= Input rows =
▼

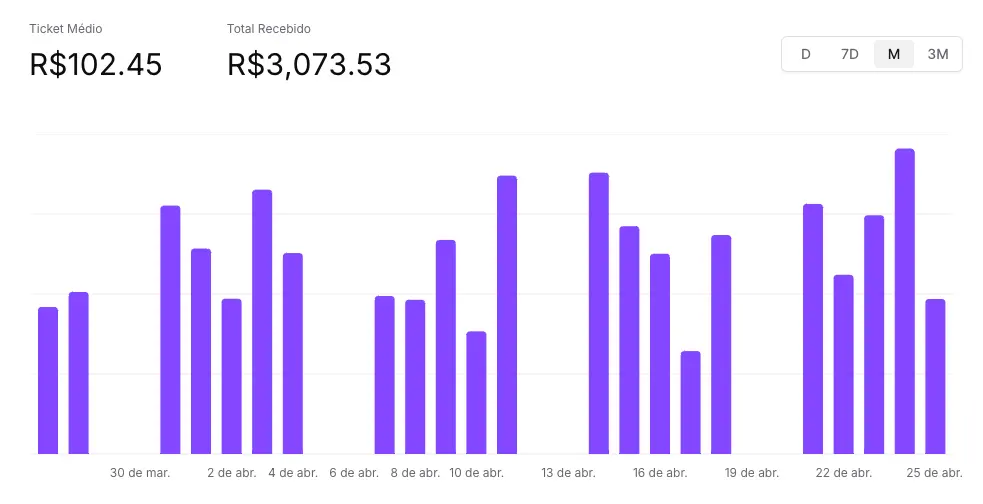Screen dimensions: 983x504
Task: Click the R$102.45 Ticket Médio value
Action: (x=96, y=65)
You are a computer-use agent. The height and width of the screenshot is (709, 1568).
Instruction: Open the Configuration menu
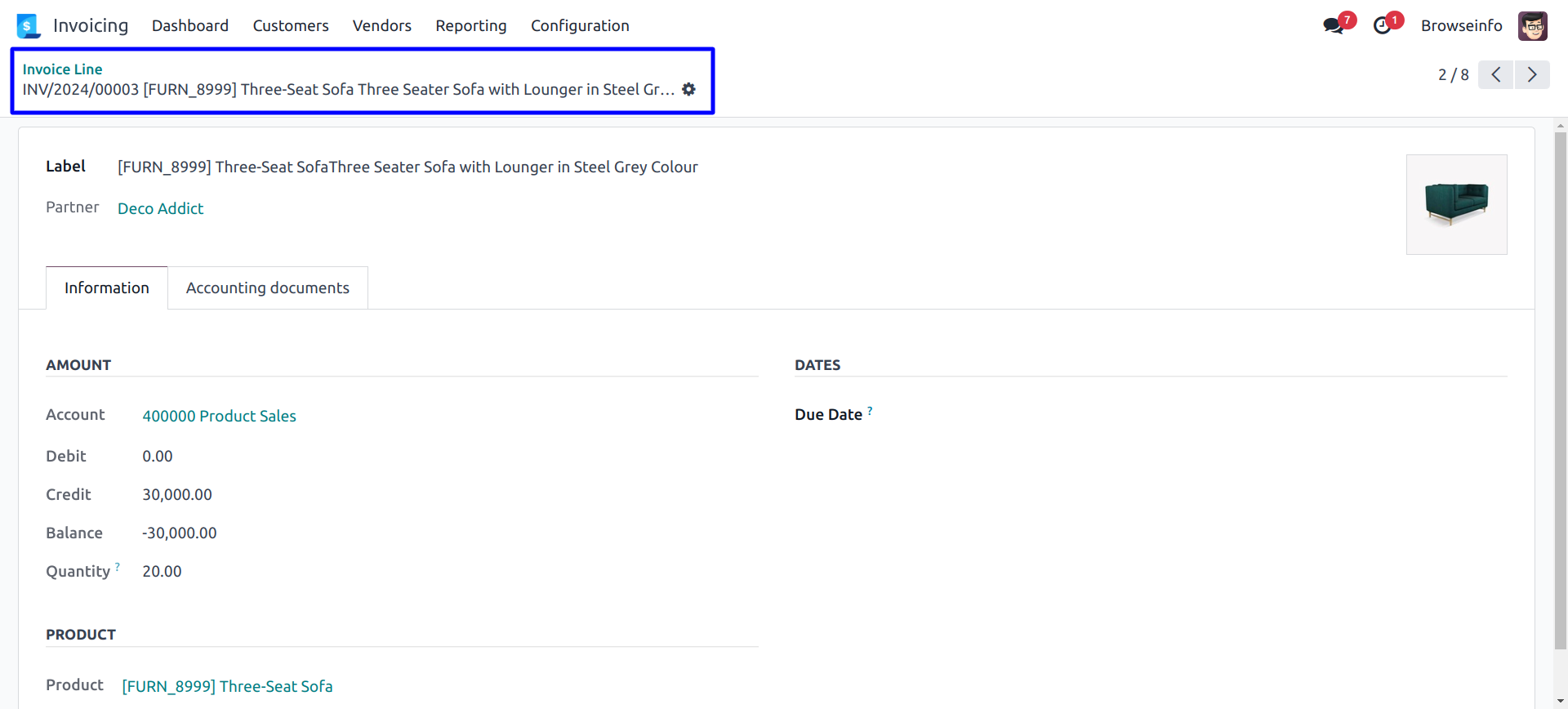click(x=580, y=26)
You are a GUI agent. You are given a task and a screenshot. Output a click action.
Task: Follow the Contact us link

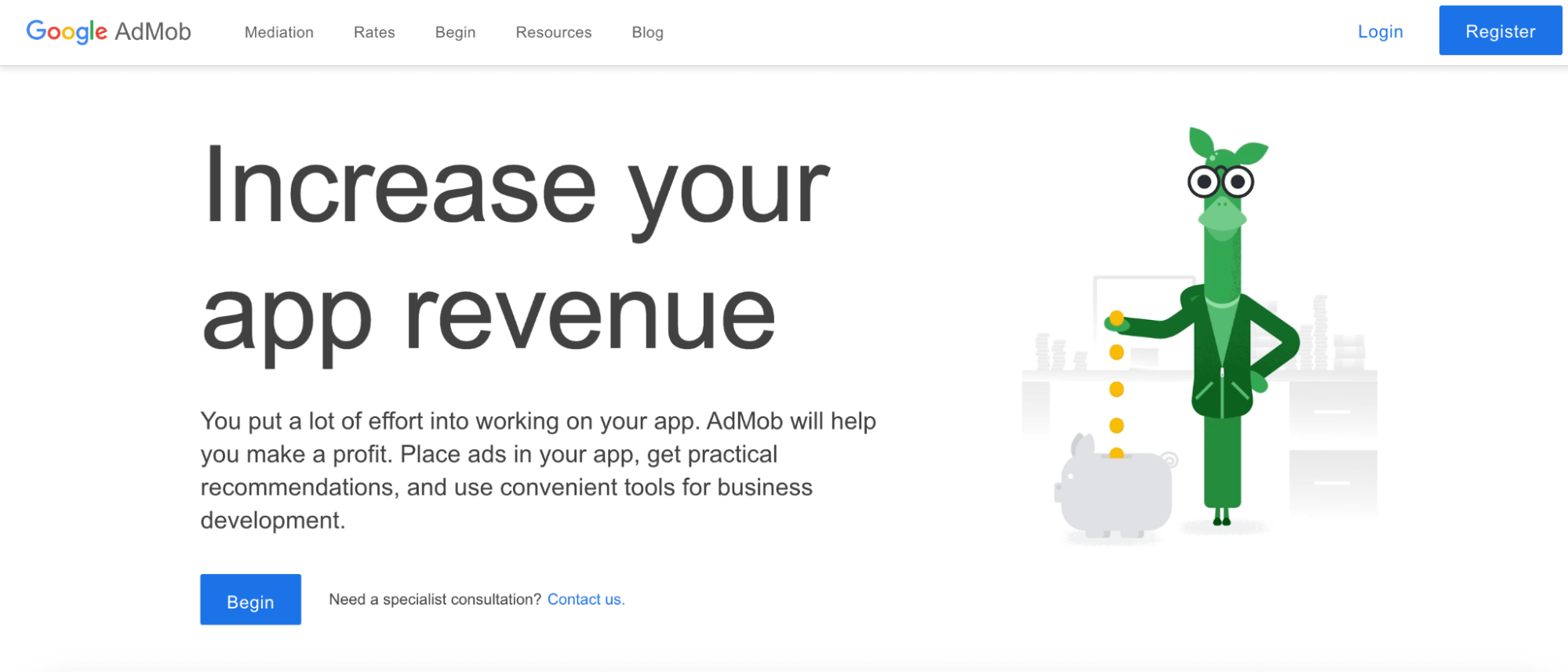[x=585, y=599]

▲

= Task instructions =
Count the lines in the material above that contain the string "agent", and reply with only the number.

= Exercise result =
2